20. The 1st Respondent further submits that appointment of judges of the superior courts is a mandate for which it is bound by constitutional and statutory provisions on the criteria and process of such appointments and which mandate it exercises no discretion when performing and relies on the case of Federation of Women Lawyers Kenya (FIDA-K) & 5 others v Attorney General & another (supra). The 1st Respondent submits that while dealing with a similar petition seeking to enforce the two-third gender rule in the appointment of the judges of the Supreme Court, the High Court in the case of National Gender & Equality Commission & another v Judicial Service Commission & 2 others [2017] eKLR, opined that even where the applicants meet basic constitutional requirements, the JSC, in making recommendations for appointment of a judge, has to consider competence as the first criteria before considering other criteria including gender. It is the 1st Respondent’s submission that it has always followed the law in advertising, conducting interviews and subsequently recommending the successful applicants for appointment.
21. Lastly, the 1st Respondent submits that this Court should thus decline to grant the orders sought in the Petition because the Petitioner has not established that the 1st Respondent has failed to perform its public duty as mandated by the Constitution or the Judicial Service Act. Concerning costs, it urges this Court to be guided by the principle that costs follow the event and to award costs in favour of the 1st Respondent.
22. The Court has considered the able submissions of parties as well as the Constitution, laws flowing from it as well as international instruments and municipal case law in coming to this decision. The motion before me encompasses the entire gamut of the Petition. A decision one way or another will dispose of the Petition in its entirety.

#### Available data:
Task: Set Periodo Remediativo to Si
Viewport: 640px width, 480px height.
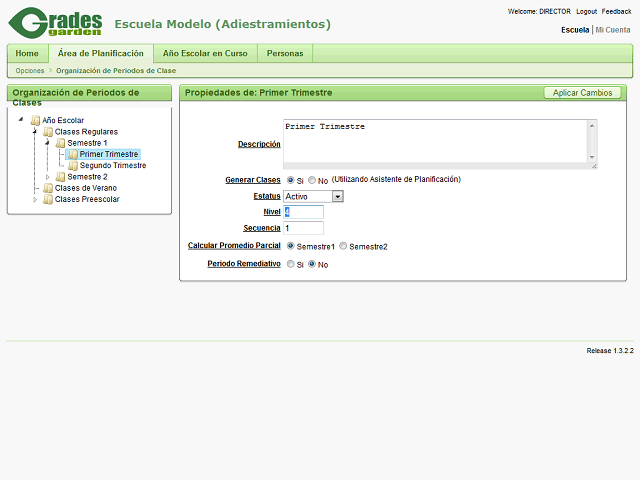Action: [290, 265]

#### What this exercise asks:
1: According to the judgment excerpt, what does the 1st Respondent ask the Court to do about costs?
2: Continue the judgment excerpt, picking up after its final sentence.
The listing has nothing to do with the judgment excerpt.

#### Answers given:
1: It asks the Court to follow the principle that costs follow the event and award costs in its favor.

2:
23. When Kenyans promulgated the Constitution of Kenya 2010 at Uhuru Park that glorious Friday 27th of August 2010, the intention was to ensure a marked shift towards realisation of the aspirations a majority had for a new, revamped Kenya. By a stroke of history, Kenya’s best President Mwai Kibaki was the one who received the instruments on our behalf from Hon. Amos Wako. This Constitution was to reshape governance, the State actors and various arms of Government such as the Judiciary paving way for the articulation of hitherto forbidden rights. It is on the wings of that lofty ideal, the constitutional order we took for ourselves as the preamble states –Exercising our sovereign and inalienable right to determine the form of governance of our country and having participated fully in the making of this Constitution: Adopt, Enact and give this Constitution to ourselves and to our future generations.
24. The Petitioner articulates the issue as failure to comply with the Constitutional provision and recommend for appointment qualified persons with disabilities. This alleged failure to take affirmative action and recommend qualified persons with disabilities to the President for appointment as judges of the Supreme Court, the Court of Appeal and the High Court seems to be the main grouse.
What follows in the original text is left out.